Population-Level Dynamics and Community-Mediated Resistance to Antimicrobial Peptides.

Abstract

Antimicrobial peptides (AMPs) are crucial components of innate immunity and promising leads for new anti-infective therapies, prized for their broad-spectrum activity and membrane-disruptive mechanisms. However, traditional models of antimicrobial action and resistance often focus on single-cell responses or genetically encoded resistance, overlooking the complex collective behaviors of bacteria at the population level. A growing body of evidence indicates that bacterial communities can profoundly influence AMP efficacy through emergent, community-level resistance mechanisms. In this review, we examine how population-level dynamics and interactions enable bacteria to withstand AMPs beyond what is predicted by cell-autonomous models.
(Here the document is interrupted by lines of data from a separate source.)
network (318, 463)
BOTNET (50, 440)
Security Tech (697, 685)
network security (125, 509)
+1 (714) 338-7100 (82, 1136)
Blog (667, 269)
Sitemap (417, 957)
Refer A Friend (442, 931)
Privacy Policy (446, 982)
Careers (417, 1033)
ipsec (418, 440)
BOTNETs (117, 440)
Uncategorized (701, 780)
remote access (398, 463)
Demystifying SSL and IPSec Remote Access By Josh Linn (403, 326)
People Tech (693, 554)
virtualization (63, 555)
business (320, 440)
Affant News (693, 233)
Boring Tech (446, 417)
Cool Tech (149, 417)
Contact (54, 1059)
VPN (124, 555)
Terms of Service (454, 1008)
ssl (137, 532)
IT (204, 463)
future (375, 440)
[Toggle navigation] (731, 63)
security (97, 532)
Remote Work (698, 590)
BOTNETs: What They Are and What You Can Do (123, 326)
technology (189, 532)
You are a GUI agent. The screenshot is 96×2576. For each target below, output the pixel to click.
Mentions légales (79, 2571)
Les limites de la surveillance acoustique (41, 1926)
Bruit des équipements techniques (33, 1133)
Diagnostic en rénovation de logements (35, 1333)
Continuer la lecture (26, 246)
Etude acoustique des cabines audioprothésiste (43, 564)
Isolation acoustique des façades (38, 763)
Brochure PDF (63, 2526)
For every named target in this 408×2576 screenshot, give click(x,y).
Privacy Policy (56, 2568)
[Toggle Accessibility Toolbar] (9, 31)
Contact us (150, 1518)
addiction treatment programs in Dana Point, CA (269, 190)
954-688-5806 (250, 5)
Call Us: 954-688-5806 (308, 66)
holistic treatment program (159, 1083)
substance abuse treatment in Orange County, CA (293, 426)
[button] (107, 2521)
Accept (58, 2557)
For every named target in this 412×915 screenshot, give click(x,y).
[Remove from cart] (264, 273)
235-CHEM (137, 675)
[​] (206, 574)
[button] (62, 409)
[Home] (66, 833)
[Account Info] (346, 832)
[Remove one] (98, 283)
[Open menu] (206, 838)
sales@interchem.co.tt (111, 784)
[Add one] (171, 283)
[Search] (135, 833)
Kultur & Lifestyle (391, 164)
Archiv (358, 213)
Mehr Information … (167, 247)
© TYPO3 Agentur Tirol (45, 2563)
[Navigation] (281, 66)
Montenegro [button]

We first describe the mechanisms of peptide sequestration by bacterial debris, dead cells, outer membrane vesicles, and biofilm matrix polymers, which diminish the concentration of active peptide available to kill neighboring cells. We then analyze how population-level traits-including inoculum effects, phenotypic heterogeneity, and persister subpopulations-shape survival outcomes and promote regrowth after treatment. Cooperative processes such as protease secretion further enhance communal defenses by coordinating or amplifying protective responses. Beyond cataloging these mechanisms, we highlight recent advances in microfluidic tools, single-cell imaging, and biophysical modeling that reveal the spatial and temporal dynamics of AMP action in structured populations. Collectively, these insights show how bacterial communities absorb, neutralize, or delay AMP activity without genetic resistance, with important implications for therapeutic design and the evaluation of AMP efficacy.